(Records for locating displayed items)

********************

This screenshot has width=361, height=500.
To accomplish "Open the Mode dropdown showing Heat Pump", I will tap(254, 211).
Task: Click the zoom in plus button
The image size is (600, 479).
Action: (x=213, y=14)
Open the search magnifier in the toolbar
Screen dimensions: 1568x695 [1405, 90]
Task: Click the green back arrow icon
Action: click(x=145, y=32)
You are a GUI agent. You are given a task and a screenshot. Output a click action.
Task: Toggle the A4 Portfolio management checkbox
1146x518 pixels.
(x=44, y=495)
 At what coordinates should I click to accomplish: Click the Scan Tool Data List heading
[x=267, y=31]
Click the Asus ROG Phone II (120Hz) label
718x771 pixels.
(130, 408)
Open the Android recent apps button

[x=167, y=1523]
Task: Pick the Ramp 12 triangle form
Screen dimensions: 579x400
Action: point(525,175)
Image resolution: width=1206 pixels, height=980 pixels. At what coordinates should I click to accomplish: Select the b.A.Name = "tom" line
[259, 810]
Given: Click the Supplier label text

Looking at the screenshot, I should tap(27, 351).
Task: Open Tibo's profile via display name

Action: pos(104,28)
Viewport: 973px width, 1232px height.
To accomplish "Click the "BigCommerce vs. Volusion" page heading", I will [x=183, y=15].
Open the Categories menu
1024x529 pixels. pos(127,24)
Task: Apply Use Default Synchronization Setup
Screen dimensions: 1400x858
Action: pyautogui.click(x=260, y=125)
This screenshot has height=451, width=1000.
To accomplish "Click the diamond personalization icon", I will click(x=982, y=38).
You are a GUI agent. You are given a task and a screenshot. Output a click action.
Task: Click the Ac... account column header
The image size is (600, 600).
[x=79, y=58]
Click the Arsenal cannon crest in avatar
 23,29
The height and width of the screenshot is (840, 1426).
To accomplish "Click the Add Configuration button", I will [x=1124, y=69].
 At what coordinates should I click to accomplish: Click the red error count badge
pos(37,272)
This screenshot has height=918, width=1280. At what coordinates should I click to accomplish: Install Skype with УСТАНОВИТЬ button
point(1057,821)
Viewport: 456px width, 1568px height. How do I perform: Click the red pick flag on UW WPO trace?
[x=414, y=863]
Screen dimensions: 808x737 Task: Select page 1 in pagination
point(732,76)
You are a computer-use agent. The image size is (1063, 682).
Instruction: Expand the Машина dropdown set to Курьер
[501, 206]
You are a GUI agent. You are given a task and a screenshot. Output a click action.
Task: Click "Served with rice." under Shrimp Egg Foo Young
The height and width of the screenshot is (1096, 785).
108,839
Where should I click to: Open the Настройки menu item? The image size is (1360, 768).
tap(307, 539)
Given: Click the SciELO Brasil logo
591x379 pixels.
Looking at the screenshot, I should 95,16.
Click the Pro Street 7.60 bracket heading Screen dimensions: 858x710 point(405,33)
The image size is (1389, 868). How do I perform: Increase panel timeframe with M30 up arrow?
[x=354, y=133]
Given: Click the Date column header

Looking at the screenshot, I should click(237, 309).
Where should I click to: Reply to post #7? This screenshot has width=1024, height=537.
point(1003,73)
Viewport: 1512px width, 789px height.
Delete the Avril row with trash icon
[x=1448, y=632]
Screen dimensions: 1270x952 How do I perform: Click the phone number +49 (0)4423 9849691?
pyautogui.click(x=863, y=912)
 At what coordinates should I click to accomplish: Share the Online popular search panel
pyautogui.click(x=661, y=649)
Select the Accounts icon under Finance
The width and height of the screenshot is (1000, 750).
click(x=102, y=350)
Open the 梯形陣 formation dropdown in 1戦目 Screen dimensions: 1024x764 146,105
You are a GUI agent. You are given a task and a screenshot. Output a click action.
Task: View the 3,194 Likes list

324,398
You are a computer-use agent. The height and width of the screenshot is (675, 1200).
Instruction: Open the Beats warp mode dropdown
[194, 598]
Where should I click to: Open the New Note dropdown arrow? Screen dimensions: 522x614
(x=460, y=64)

********************

**Exercise instructions:**
Copy out these lines with no changes.

**Response:**
This screenshot has width=361, height=500.
To accomplish "Open the Mode dropdown showing Heat Pump", I will tap(254, 211).
Task: Click the zoom in plus button
The image size is (600, 479).
Action: (x=213, y=14)
Open the search magnifier in the toolbar
Screen dimensions: 1568x695 [1405, 90]
Task: Click the green back arrow icon
Action: click(x=145, y=32)
You are a GUI agent. You are given a task and a screenshot. Output a click action.
Task: Toggle the A4 Portfolio management checkbox
1146x518 pixels.
(x=44, y=495)
 At what coordinates should I click to accomplish: Click the Scan Tool Data List heading
[x=267, y=31]
Click the Asus ROG Phone II (120Hz) label
718x771 pixels.
(130, 408)
Open the Android recent apps button

[x=167, y=1523]
Task: Pick the Ramp 12 triangle form
Screen dimensions: 579x400
Action: point(525,175)
Image resolution: width=1206 pixels, height=980 pixels. At what coordinates should I click to accomplish: Select the b.A.Name = "tom" line
[259, 810]
Given: Click the Supplier label text

Looking at the screenshot, I should tap(27, 351).
Task: Open Tibo's profile via display name

Action: pos(104,28)
Viewport: 973px width, 1232px height.
To accomplish "Click the "BigCommerce vs. Volusion" page heading", I will [x=183, y=15].
Open the Categories menu
1024x529 pixels. pos(127,24)
Task: Apply Use Default Synchronization Setup
Screen dimensions: 1400x858
Action: pyautogui.click(x=260, y=125)
This screenshot has height=451, width=1000.
To accomplish "Click the diamond personalization icon", I will click(x=982, y=38).
You are a GUI agent. You are given a task and a screenshot. Output a click action.
Task: Click the Ac... account column header
The image size is (600, 600).
[x=79, y=58]
Click the Arsenal cannon crest in avatar
 23,29
The height and width of the screenshot is (840, 1426).
To accomplish "Click the Add Configuration button", I will [x=1124, y=69].
 At what coordinates should I click to accomplish: Click the red error count badge
pos(37,272)
This screenshot has height=918, width=1280. At what coordinates should I click to accomplish: Install Skype with УСТАНОВИТЬ button
point(1057,821)
Viewport: 456px width, 1568px height. How do I perform: Click the red pick flag on UW WPO trace?
[x=414, y=863]
Screen dimensions: 808x737 Task: Select page 1 in pagination
point(732,76)
You are a computer-use agent. The image size is (1063, 682).
Instruction: Expand the Машина dropdown set to Курьер
[501, 206]
You are a GUI agent. You are given a task and a screenshot. Output a click action.
Task: Click "Served with rice." under Shrimp Egg Foo Young
The height and width of the screenshot is (1096, 785).
108,839
Where should I click to: Open the Настройки menu item? The image size is (1360, 768).
tap(307, 539)
Given: Click the SciELO Brasil logo
591x379 pixels.
Looking at the screenshot, I should 95,16.
Click the Pro Street 7.60 bracket heading Screen dimensions: 858x710 point(405,33)
The image size is (1389, 868). How do I perform: Increase panel timeframe with M30 up arrow?
[x=354, y=133]
Given: Click the Date column header

Looking at the screenshot, I should click(237, 309).
Where should I click to: Reply to post #7? This screenshot has width=1024, height=537.
point(1003,73)
Viewport: 1512px width, 789px height.
Delete the Avril row with trash icon
[x=1448, y=632]
Screen dimensions: 1270x952 How do I perform: Click the phone number +49 (0)4423 9849691?
pyautogui.click(x=863, y=912)
 At what coordinates should I click to accomplish: Share the Online popular search panel
pyautogui.click(x=661, y=649)
Select the Accounts icon under Finance
The width and height of the screenshot is (1000, 750).
click(x=102, y=350)
Open the 梯形陣 formation dropdown in 1戦目 Screen dimensions: 1024x764 146,105
You are a GUI agent. You are given a task and a screenshot. Output a click action.
Task: View the 3,194 Likes list

324,398
You are a computer-use agent. The height and width of the screenshot is (675, 1200).
Instruction: Open the Beats warp mode dropdown
[194, 598]
Where should I click to: Open the New Note dropdown arrow? Screen dimensions: 522x614
(x=460, y=64)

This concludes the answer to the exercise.